Opposition parties and multi-party elections were not legalized in Gabon until 1990. President Omar Bongo, who ruled the country for over four decades until his death in 2009, was succeeded by his son Ali Bongo after he won a contested election that raised concerns about the transparency of Gabon’s political process. Allegations of elections fraud surfaced again when Bongo won the presidential election in August 2016. Following violent outbursts between opposing political parties, the government of Gabon on 21 September 2016 referred the situation on its territory to the ICC Prosecutor, who announced the opening of a preliminary examination on 29 September 2016.
The ICC Office of the Prosecutor (OTP) announced a preliminary examination in Gabon on 29 September 2016, shortly after the government of Gabon officially referred the situation to the Court in a 21 September letter. The OTP is assessing whether alleged crimes committed after May 2016, including in the context of the 2016 presidential elections, may amount to war crimes, crimes against humanity, or genocide under the Rome Statute, and whether national investigations and prosecutions into relevant cases are genuine.

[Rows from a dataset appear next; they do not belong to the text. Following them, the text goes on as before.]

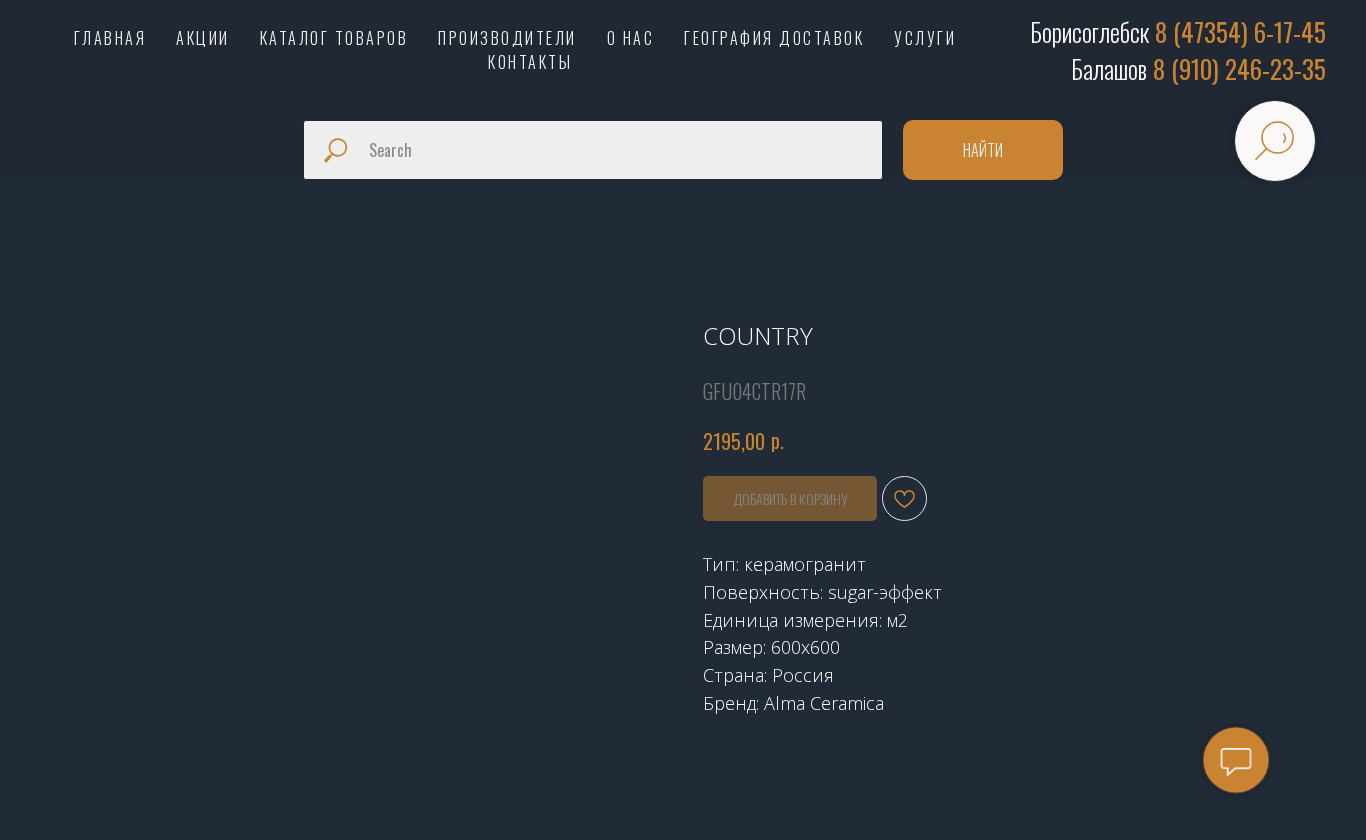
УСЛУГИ (925, 38)
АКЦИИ (203, 38)
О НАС (631, 38)
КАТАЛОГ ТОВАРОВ (334, 38)
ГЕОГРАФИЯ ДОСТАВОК (774, 38)
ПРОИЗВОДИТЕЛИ (507, 38)
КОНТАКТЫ (530, 62)
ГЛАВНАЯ (110, 38)
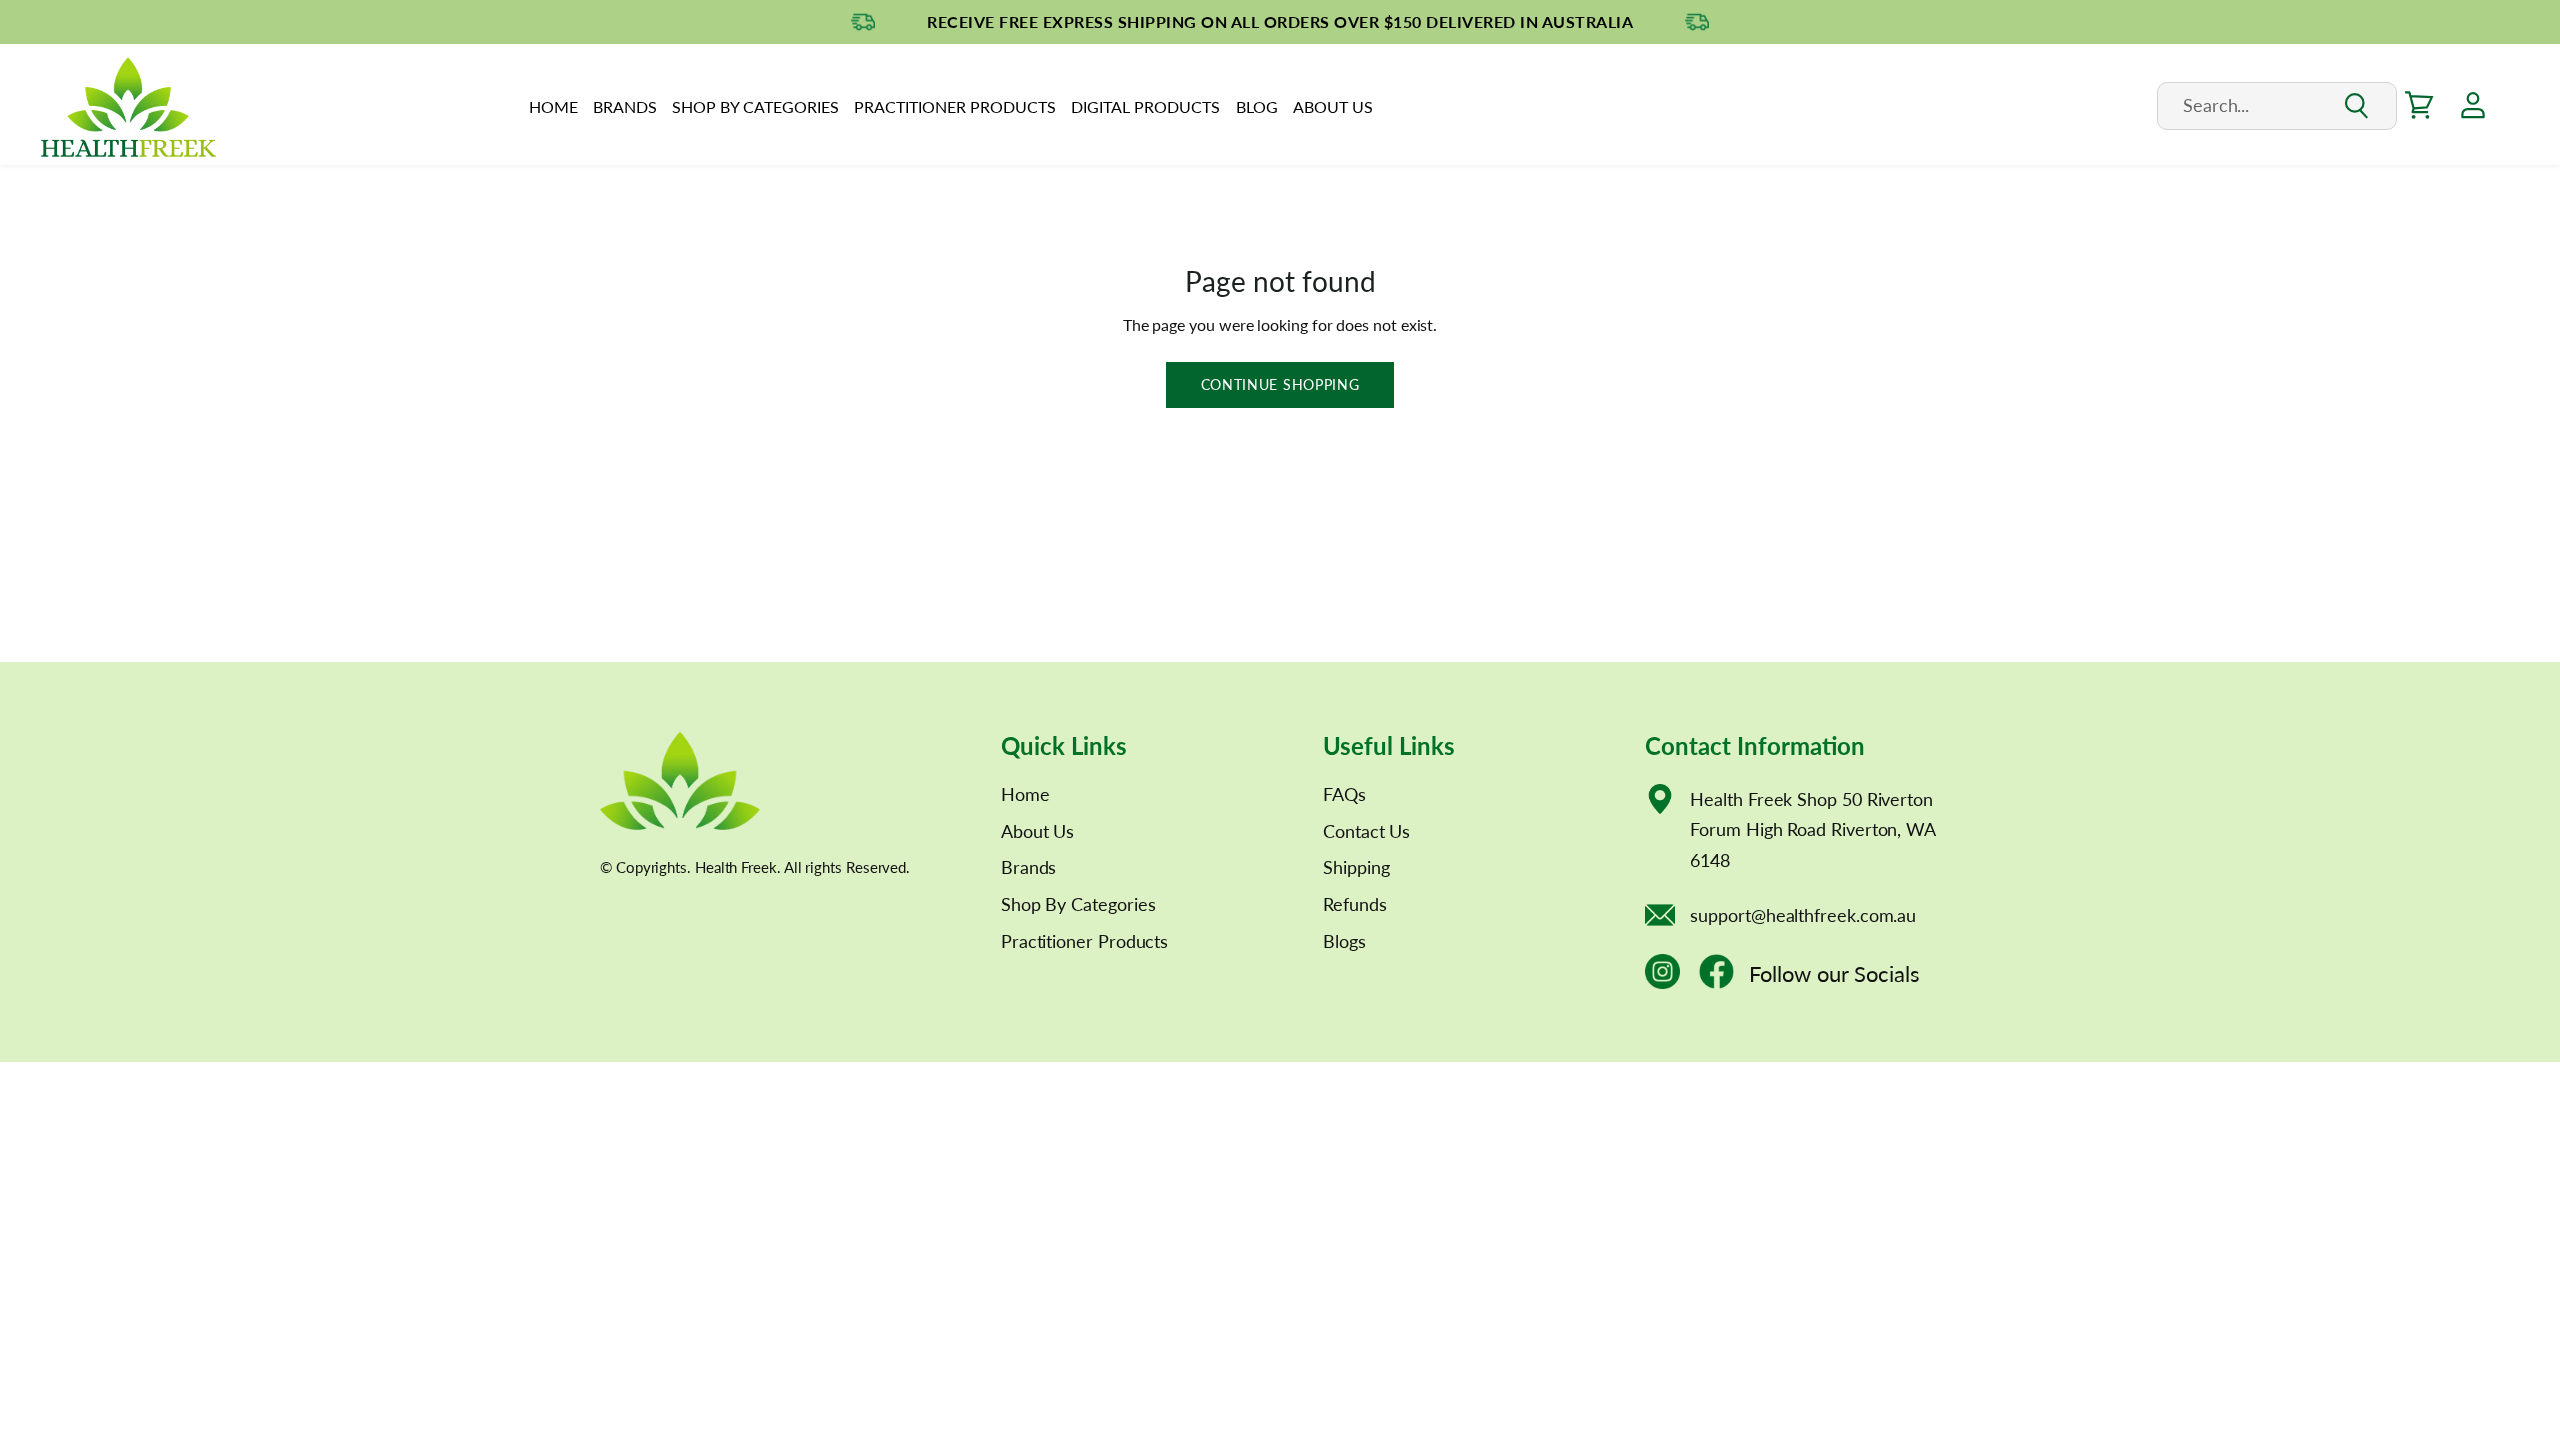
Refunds (1354, 904)
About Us (1333, 106)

Gabon has an obligation, as an ICC member state, to provide comprehensive cooperation to the Court in order for it effectively carry out its mandate.
In 2010, Gabon ratified the ICC cooperation and access treaty – the Agreement on Privileges and Immunities of the ICC. In the same year, provisions on cooperation with the ICC were incorporated into Gabon’s new Code of Criminal Procedure.
According to these provisions, Gabon must cooperate fully with ICC investigations and prosecutions: the chief prosecutor in Gabon must accept ICC requests for mutual assistance; and he or she must respond to an ICC request for arrest and surrender by seeking, arresting, and incarcerating the wanted suspect.
Civil society has long welcomed Gabon's membership in the African, Caribbean and Pacific community (ACP), and its support for relations between the ACP and European Union, as a sign of the country's investment in the ICC as a mechanism for peace and international justice. Gabon must take the next crucial step and fully implement Rome Statute crimes into its domestic legal order.